Etanol: preços em movimentos distinto entre regiões

Segundo a Agência Nacional do Petróleo, Gás Natural e Biocombustíveis (ANP), nos últimos sete dias, os preços médios do etanol hidratado apresentam comportamento misto entre os Estados, com alta em dez Unidades da Federação, queda em outras dez e no Distrito Federal, e estabilidade em cinco Estados. No Amapá, não houve levantamento no período. O preço médio nacional registra recuo de 0,42% nos últimos sete dias, passando de R$ 4,72 por litro para R$ 4,70 por litro. Em São Paulo, principal referência do mercado, a queda é de 0,44%, com o valor atingindo R$ 4,52 por litro. Entre os destaques de alta, o Maranhão registra o maior avanço percentual, de 2,71%, com o preço passando de R$ 5,16 por litro para R$ 5,30 por litro.

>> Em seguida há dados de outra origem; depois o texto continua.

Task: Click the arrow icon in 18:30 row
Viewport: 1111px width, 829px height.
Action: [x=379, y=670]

Por outro lado, o Rio Grande do Norte apresenta a maior retração, de 4,44%, com recuo de R$ 5,85 por litro para R$ 5,59 por litro. A dispersão de preços ao consumidor permanece significativa. O menor valor observado em postos é de R$ 3,69 por litro, em São Paulo, enquanto o maior atinge R$ 6,60 por litro, no Acre. No recorte por médias estaduais, Mato Grosso do Sul apresenta o menor preço médio, de R$ 4,44 por litro, ao passo que Rondônia registra o maior, de R$ 5,70 por litro. O cenário indica um mercado ainda ajustando preços em meio às condições regionais de oferta e demanda, com variações pontuais e sem tendência uniforme no curto prazo. Nos últimos sete dias, o etanol hidratado mantém competitividade em relação à gasolina em apenas cinco Estados: Mato Grosso, Mato Grosso do Sul, Paraná, Roraima e São Paulo.

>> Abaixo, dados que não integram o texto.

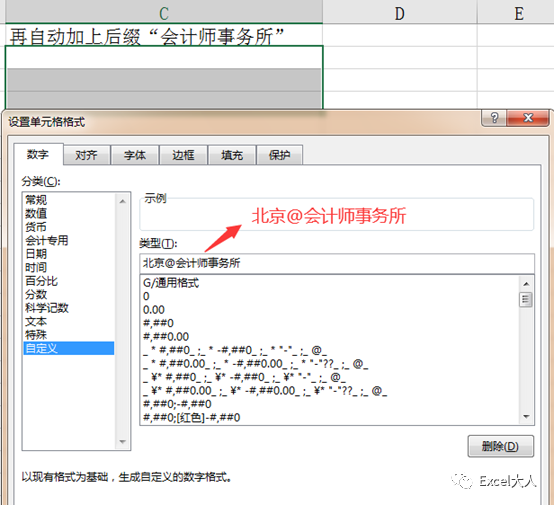
Task: Open the 填充 tab
Action: tap(232, 155)

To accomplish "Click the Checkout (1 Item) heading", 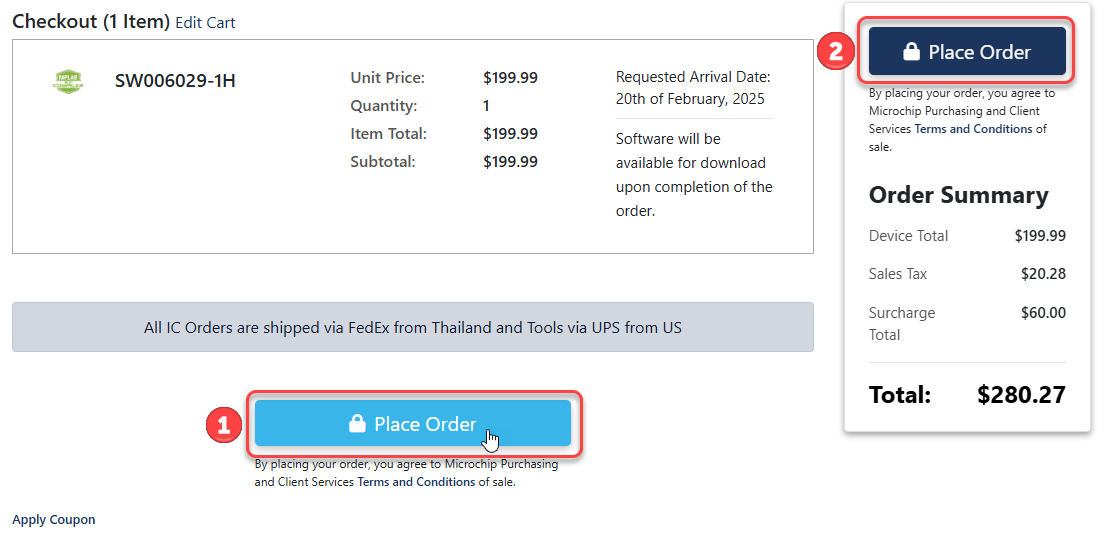I will tap(90, 21).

Na média nacional, a paridade entre o etanol e a gasolina é 69,32%, nível considerado favorável ao biocombustível na comparação direta com o derivado do petróleo. Ainda assim, o indicador mostra que a competitividade segue limitada em grande parte do País. Entre os Estados onde o etanol apresenta melhor relação de preços, a paridade é de 68,44% em Mato Grosso, 68,10% em Mato Grosso do Sul, 69,55% no Paraná, 69,87% em Roraima e 67,56% em São Paulo. Apesar do parâmetro tradicional de até 70% para viabilidade econômica, a competitividade do etanol pode se estender a níveis superiores, dependendo da eficiência energética dos veículos, o que pode ampliar sua atratividade em determinados contextos. O cenário indica que, embora ainda competitivo em regiões-chave, o etanol enfrenta limitações para ampliar sua participação frente à gasolina no curto prazo. Fonte: Broadcast Agro. Adaptado por Cogo Inteligência em Agronegócio.